Given information: Begin

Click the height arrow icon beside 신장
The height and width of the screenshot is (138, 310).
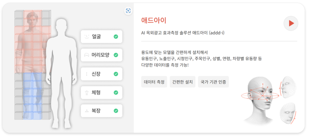pyautogui.click(x=87, y=74)
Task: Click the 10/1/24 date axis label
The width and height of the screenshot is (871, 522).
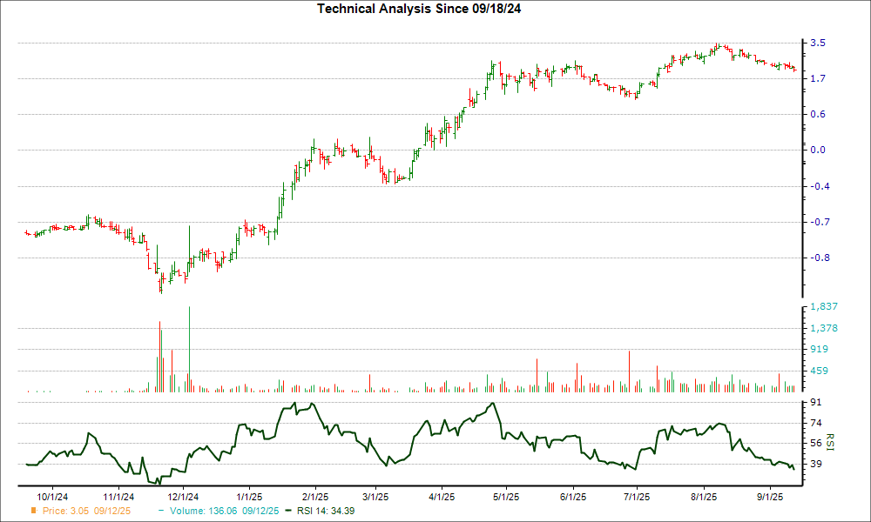Action: tap(53, 497)
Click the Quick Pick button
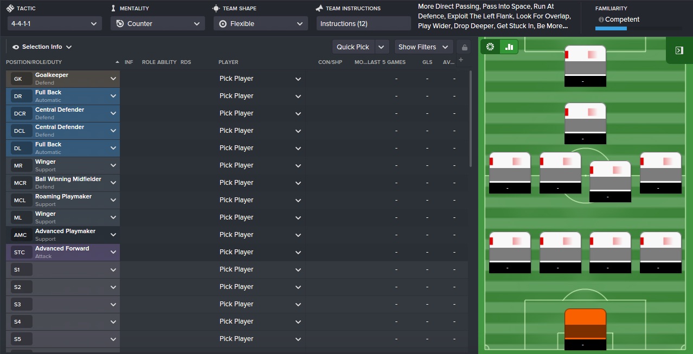This screenshot has width=693, height=354. pos(353,47)
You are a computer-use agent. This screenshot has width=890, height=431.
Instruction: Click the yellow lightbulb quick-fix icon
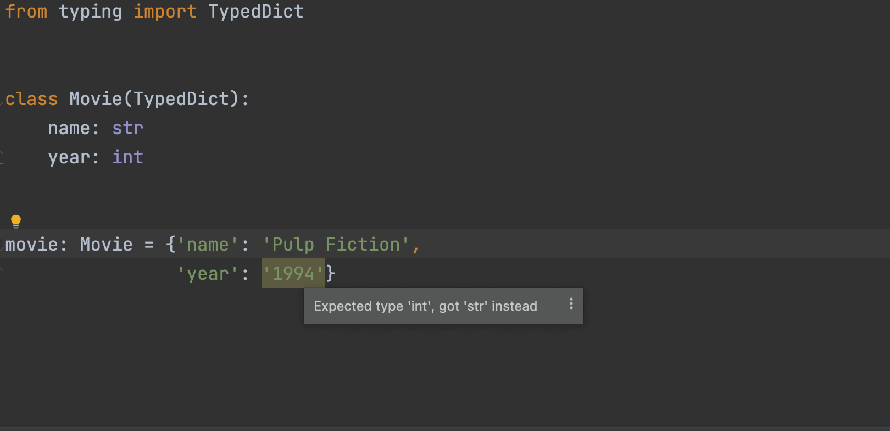tap(16, 221)
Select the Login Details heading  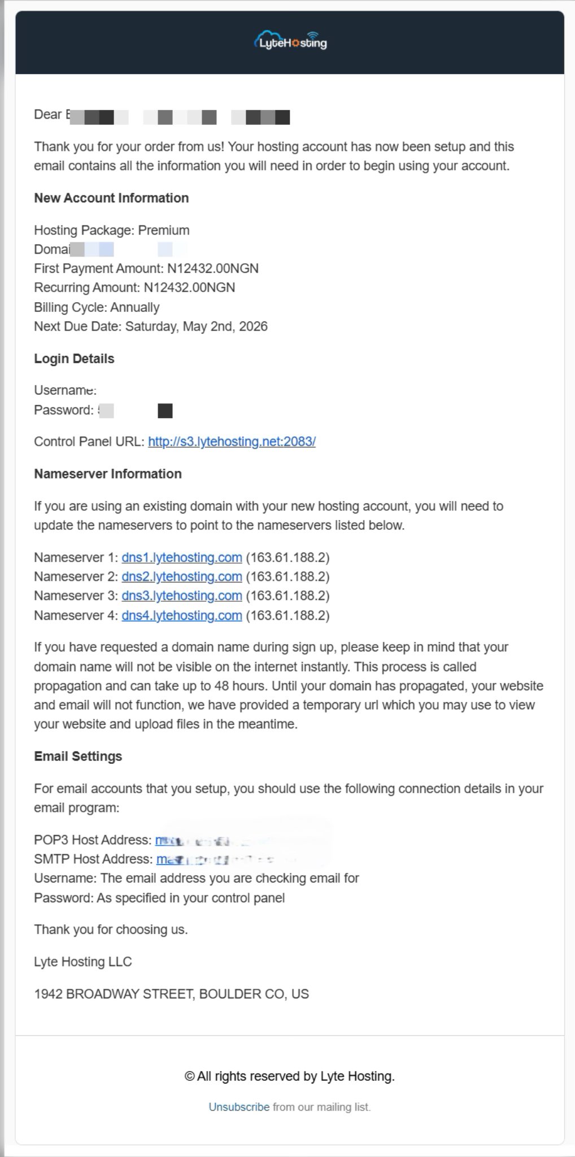pos(74,359)
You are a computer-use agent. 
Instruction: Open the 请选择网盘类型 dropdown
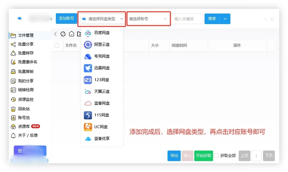coord(102,18)
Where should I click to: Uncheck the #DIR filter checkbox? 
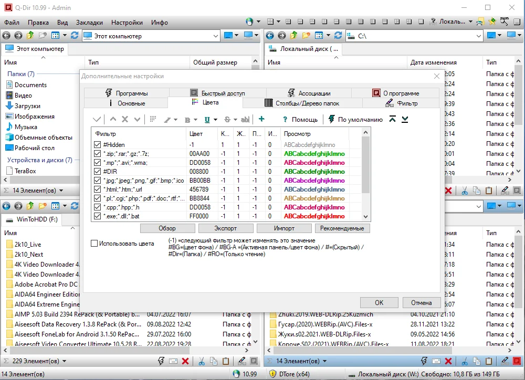tap(98, 172)
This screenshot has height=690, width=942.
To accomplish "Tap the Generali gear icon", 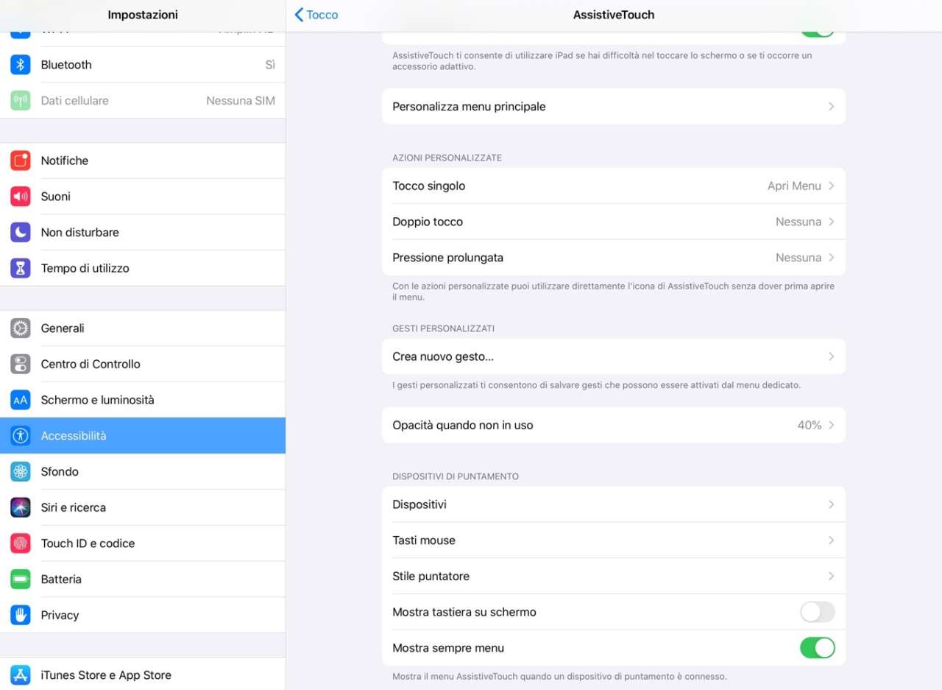I will pos(21,328).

Given information: End

■ Exercise prompt ■
How many lines in the entries contain the string "computer"? Give the number only.

■ Solution to this exercise ■
2